#### Your instructions:
Leave out the pictures. Return every record otherwise untouched.

#### Entries supplied:
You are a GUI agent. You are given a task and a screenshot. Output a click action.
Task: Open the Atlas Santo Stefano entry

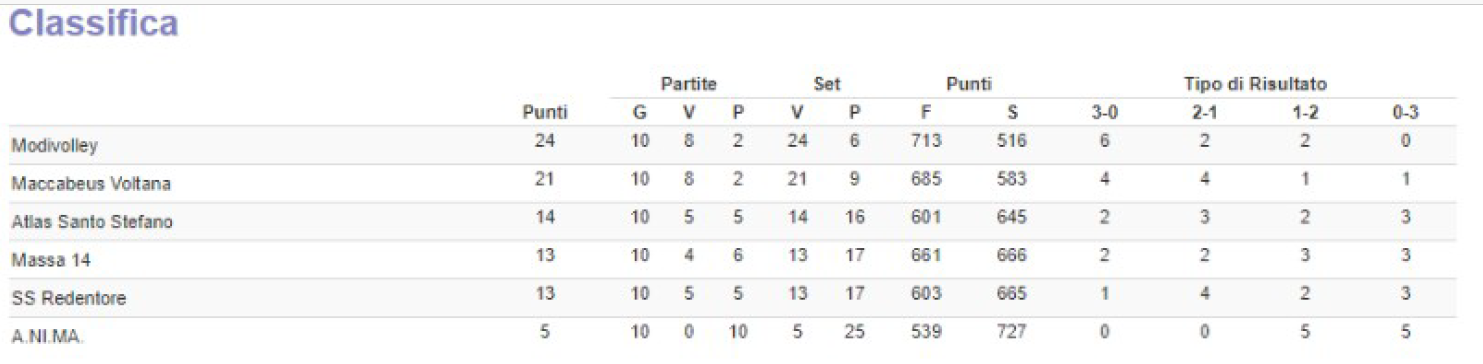(x=92, y=222)
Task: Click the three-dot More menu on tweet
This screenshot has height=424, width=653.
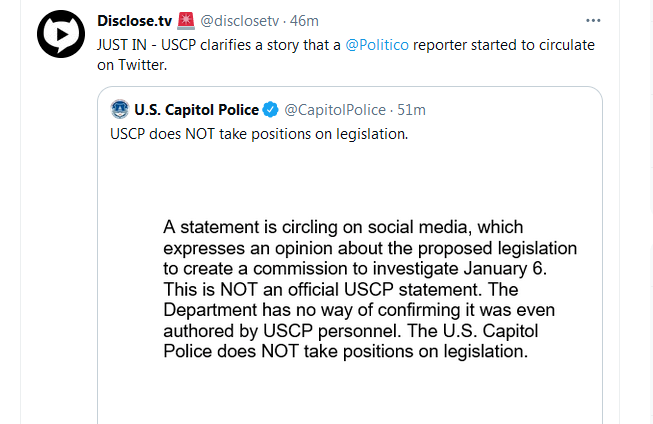Action: [593, 20]
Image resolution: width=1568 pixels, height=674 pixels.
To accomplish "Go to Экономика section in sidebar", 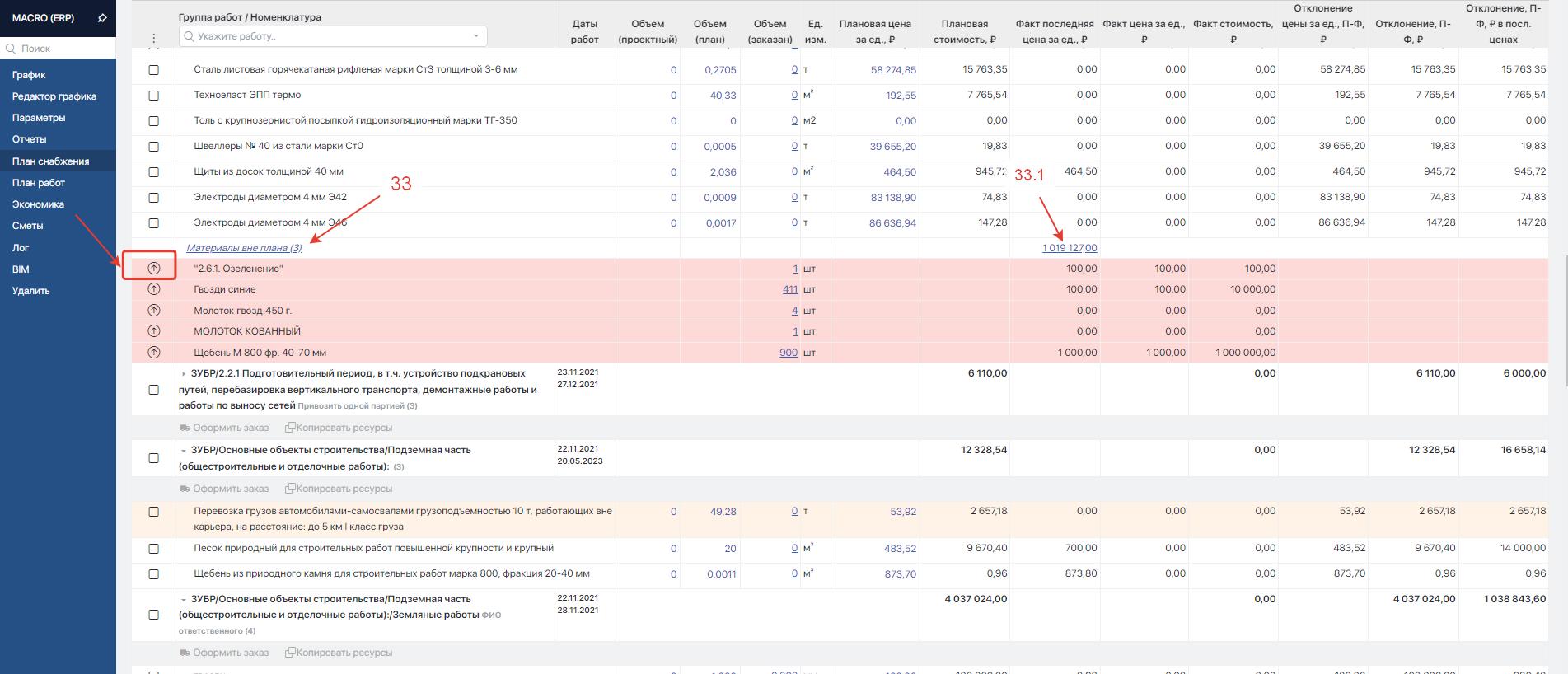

#### Your response:
You are a GUI agent. You are given a task and a screenshot. Output a click action.
Task: Open the Atlas Santo Stefano entry

(x=92, y=222)
Task: Click the three-dot More menu on tweet
This screenshot has height=424, width=653.
Action: [593, 20]
Image resolution: width=1568 pixels, height=674 pixels.
To accomplish "Go to Экономика section in sidebar", 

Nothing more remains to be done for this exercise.